後年、社内ベンチャーのような形で私が会社を持とうとしたとき、本社の反対派の重鎮に「やらせてあげなさい」とその人が進言してくれたことを知った。ちょうどその頃、飲み屋で気炎を上げているときにばたっと出会い、その人は「あんまりな、はねたらいかん。たとえほんまでも、言いたこというもんやない。特に京都はな」と忠告してくれた。私はその人の諦念のようなものに触れた気がしたのだった。

京都の女性の印象はというと、下宿のおばさんに会社の同僚。それから、妻のことになる。一つの典型的な印象は「豹変」である。いつも二面性を孕み、しかも捻れている(ひねくれているという意味ではなく)。普段は温和なのに、自分の領域に踏み込まれると途端に豹変する。通俗的な一般化のような気もするが、そんな印象が拭えない。京都以外の人はその人の性格的な特性が日常的にいつもパーシャルな状態で発揮されているのだが、京都の人はなんだかちょっと違う。
花街から抜け出して下宿した先のおばさんは、ふくぶくとして温和そうで優しい人だった。洗濯物を干していてズボンが破れているのを発見してどうすべきかジッと見ていると、いきなり現れてそのズボンを繕ってくれたりした。そのおばさんがすごい剣幕で怒っているのが聞こえる。どうやらお隣の庭の木が自分の家に進出してじゃまになると言うことを抗議しているらしかった。その剣幕は普段の姿から想像できなくて思わずのけぞった。
会社の同僚もそうだった。普段はまさにおしとやかで柔らかい言葉を話すし、にこやかなのだが、何かの拍子に突然怒り出す。そのスイッチがどうも理解できない。私は幸い被害にあったことはないが、九州出身の奴や他の出身の女性でも時たまその洗礼にあっていた。
妻もやはりそうだった。エピソードは数限りなくあるが、それは割愛する。私は24歳で今の妻と結婚したから、早い時期にそういう感じをつかんだので、生粋の京都の女性と聞くとちょっと引く。

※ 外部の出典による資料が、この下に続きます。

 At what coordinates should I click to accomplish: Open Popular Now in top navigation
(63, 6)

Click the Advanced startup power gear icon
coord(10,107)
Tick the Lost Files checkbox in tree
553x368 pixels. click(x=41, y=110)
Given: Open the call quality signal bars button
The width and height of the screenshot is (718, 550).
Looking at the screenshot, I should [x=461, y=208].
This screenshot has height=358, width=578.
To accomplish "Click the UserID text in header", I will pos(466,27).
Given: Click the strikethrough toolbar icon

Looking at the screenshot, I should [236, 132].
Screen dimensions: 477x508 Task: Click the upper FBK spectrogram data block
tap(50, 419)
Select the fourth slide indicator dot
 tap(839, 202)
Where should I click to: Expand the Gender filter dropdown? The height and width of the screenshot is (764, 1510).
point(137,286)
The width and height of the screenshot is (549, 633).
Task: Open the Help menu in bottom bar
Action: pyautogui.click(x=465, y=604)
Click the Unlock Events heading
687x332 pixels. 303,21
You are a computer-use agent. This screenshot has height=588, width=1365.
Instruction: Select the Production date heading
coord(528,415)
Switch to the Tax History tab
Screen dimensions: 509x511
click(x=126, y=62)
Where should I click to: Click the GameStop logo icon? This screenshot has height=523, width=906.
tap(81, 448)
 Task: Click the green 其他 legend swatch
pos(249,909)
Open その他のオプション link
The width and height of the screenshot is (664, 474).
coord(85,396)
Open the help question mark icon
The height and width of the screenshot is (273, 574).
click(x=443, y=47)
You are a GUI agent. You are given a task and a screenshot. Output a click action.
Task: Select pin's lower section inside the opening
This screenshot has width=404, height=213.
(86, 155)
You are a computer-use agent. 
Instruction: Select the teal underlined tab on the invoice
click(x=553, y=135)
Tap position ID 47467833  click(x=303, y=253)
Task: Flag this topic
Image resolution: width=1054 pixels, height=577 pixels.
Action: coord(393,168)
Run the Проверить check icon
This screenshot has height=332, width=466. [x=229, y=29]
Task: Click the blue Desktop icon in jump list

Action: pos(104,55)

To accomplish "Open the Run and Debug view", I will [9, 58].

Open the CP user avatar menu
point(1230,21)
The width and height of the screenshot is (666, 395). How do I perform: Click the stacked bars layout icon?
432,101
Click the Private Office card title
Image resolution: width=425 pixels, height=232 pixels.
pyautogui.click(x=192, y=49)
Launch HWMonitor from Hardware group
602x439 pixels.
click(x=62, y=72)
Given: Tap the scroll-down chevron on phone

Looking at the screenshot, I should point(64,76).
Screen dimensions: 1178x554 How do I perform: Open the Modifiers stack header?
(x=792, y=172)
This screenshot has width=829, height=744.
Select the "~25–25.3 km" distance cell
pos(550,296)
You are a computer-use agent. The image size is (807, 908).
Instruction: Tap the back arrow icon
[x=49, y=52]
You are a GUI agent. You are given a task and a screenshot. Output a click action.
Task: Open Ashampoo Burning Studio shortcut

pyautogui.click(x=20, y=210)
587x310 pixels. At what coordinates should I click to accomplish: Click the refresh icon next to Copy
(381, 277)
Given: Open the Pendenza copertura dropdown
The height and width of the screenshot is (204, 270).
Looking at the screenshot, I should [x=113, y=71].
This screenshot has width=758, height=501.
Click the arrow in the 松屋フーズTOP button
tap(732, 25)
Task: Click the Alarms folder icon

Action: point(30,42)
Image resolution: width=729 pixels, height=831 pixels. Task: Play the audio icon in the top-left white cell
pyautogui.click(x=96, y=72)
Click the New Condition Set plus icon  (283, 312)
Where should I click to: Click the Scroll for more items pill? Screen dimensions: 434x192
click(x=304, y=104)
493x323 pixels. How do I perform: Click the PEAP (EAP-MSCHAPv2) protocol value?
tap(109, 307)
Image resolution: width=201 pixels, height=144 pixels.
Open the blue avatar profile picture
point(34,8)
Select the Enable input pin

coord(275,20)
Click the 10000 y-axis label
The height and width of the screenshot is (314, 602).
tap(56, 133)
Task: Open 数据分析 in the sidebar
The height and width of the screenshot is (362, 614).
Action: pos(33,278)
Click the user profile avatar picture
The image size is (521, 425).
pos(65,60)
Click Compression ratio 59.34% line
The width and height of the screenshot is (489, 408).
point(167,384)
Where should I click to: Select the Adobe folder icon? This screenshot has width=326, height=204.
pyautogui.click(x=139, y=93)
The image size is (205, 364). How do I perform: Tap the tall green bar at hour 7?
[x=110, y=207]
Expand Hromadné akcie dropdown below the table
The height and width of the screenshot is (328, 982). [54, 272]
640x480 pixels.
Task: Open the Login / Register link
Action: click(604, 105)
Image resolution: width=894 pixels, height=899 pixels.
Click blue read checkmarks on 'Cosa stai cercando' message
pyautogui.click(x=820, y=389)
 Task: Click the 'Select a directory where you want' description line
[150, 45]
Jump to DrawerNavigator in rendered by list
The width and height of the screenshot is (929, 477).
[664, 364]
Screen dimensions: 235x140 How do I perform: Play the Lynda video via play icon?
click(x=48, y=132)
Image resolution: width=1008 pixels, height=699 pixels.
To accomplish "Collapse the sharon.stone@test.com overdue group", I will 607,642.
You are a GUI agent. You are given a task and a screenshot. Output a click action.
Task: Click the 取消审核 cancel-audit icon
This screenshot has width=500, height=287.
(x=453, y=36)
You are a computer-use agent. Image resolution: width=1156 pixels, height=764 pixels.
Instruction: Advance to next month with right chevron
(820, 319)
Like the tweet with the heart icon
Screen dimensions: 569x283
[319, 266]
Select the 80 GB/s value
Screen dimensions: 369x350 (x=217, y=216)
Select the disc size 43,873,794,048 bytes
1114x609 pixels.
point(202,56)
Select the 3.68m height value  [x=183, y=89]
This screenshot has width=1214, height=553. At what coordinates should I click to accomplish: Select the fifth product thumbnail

京都で生活していると、いつの間にか無意識に「京都」を意識させられるようになっているのに気づく。これは京都の人の無意識的な防衛反応がそうさせているのではないかと思いたくなるときがある。少しの日常会話が教訓に富んでおり、見えない約束事を少しずつ覚えさせられていく。かといって、全てを受け入れるわけではない。異邦人はどこまでも異邦人のままである。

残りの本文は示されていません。